▸ Problems and tasks:
a – Decide whether each statement agrees with the Kofi James profile, answering yes or no and quoting the words that decide it: (i) Kofi James bowls right-arm off-break. (ii) He played for the Barbados Royals in 2024. (iii) His nickname is KJ.
b – Write the next part of the Kofi James profile, starting after its final line, "West Indian cricketer (born 1997)".

▸ Extract:
- Opening Delimiter -

Kofi James

Personal information
- Full name: Kofi Hardy Marli James
- Born: 23 December 1997 (age 28) Antigua
- Nickname: KJ
- Batting: Right-handed
- Bowling: Right-arm off-break
- Role: Batter

Domestic team information
- 2017/18–present: Leeward Islands
- 2023: St Kitts & Nevis Patriots
- 2024: Antigua and Barbuda Falcons
- 2025: Barbados Royals

Career statistics
| Competition | FC | LA | T20 |
| Matches | 8 | 29 | 14 |
| Runs scored | 321 | 389 | 191 |
| Batting average | 22.92 | 18.52 | 17.36 |
| 100s/50s | 1/0 | 1/1 | 0/0 |
| Top score | 107 | 103 | 37 |
| Balls bowled | 502 | 1031 | 78 |
| Wickets | 6 | 29 | 2 |
| Bowling average | 44.66 | 29.13 | 60.00 |
| 5 wickets in innings | 0 | 0 | 0 |
| 10 wickets in match | 0 | – | – |
| Best bowling | 3/39 | 4/32 | 1/8 |
| Catches/stumpings | 6/– | 22/– | 11/– |
- Source: Cricinfo, 31 December 2025

= Kofi James =

West Indian cricketer (born 1997)

- Closing Delimiter -

▸ Given entries:
- Opening Delimiter -

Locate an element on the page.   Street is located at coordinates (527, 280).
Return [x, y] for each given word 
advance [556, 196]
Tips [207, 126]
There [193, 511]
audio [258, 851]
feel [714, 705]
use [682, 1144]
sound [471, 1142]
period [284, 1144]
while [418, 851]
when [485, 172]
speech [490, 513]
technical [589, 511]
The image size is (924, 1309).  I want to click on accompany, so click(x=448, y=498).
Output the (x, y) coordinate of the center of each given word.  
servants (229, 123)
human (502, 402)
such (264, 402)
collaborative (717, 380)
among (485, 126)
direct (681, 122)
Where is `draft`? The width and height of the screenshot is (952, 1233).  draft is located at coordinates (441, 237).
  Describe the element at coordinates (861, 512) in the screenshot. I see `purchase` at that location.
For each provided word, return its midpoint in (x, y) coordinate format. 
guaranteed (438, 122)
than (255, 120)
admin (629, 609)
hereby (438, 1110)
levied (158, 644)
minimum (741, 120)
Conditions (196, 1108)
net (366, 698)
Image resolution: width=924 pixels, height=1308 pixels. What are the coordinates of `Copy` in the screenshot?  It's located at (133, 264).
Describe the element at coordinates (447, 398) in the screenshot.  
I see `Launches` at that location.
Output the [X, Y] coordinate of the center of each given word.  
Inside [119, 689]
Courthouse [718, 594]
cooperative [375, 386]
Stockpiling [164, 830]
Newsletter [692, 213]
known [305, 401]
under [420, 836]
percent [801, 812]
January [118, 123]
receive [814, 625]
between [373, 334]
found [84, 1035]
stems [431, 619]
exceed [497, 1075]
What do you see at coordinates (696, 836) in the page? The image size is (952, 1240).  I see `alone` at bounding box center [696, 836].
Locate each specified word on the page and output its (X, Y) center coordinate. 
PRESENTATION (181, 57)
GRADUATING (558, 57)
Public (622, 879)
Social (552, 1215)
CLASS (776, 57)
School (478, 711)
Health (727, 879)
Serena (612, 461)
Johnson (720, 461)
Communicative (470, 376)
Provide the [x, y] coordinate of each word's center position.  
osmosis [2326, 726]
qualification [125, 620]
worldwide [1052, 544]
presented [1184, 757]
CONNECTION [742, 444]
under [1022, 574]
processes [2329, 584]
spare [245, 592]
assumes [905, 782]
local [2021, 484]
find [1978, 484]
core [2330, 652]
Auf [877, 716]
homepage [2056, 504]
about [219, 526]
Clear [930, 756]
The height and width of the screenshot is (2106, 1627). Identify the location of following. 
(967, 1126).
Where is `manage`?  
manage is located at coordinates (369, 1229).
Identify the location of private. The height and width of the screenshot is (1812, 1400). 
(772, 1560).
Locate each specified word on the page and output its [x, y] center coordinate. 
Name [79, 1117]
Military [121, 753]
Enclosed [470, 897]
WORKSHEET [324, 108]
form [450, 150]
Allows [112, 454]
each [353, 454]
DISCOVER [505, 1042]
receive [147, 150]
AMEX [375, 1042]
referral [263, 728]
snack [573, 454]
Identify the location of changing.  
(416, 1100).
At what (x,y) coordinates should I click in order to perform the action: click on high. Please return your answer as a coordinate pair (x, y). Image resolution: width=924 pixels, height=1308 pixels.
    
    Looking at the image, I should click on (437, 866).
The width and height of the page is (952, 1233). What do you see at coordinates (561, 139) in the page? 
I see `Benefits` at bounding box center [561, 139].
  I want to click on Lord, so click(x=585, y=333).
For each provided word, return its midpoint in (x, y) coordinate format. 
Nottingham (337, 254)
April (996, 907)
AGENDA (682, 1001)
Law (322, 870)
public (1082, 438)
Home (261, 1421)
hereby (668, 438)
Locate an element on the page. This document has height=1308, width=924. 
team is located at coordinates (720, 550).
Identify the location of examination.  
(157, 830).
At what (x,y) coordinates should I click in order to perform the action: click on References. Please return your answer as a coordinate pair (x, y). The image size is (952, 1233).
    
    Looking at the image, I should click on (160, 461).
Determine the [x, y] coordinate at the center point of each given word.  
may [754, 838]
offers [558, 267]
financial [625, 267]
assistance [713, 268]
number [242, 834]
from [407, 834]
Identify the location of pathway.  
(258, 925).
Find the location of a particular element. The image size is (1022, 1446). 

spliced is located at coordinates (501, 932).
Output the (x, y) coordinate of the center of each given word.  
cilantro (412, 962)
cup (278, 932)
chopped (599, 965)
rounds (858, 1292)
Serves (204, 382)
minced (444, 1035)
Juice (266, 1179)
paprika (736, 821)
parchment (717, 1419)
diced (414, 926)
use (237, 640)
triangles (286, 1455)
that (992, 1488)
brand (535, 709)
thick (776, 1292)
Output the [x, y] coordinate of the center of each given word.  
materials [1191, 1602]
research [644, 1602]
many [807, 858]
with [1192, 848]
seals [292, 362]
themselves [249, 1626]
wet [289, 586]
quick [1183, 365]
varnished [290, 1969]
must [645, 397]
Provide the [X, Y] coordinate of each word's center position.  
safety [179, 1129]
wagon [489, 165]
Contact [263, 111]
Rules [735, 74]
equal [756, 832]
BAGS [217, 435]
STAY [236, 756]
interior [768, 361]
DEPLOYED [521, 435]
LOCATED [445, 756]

- Closing Delimiter -

▸ Outputs for the tasks:
a –
(i) Yes: "Bowling: Right-arm off-break"
(ii) No: "2025: Barbados Royals"
(iii) Yes: "Nickname: KJ"

b –
Kofi James (born 23 December 1997) is an Antiguan cricketer. He made his List A debut for the Leeward Islands in the 2017–18 Regional Super50 on 12 February 2018. In October 2019, he was named in the Leeward Islands' squad for the 2019–20 Regional Super50 tournament. He made his first-class debut on 15 February 2022, for the Leeward Islands in the 2021–22 West Indies Championship.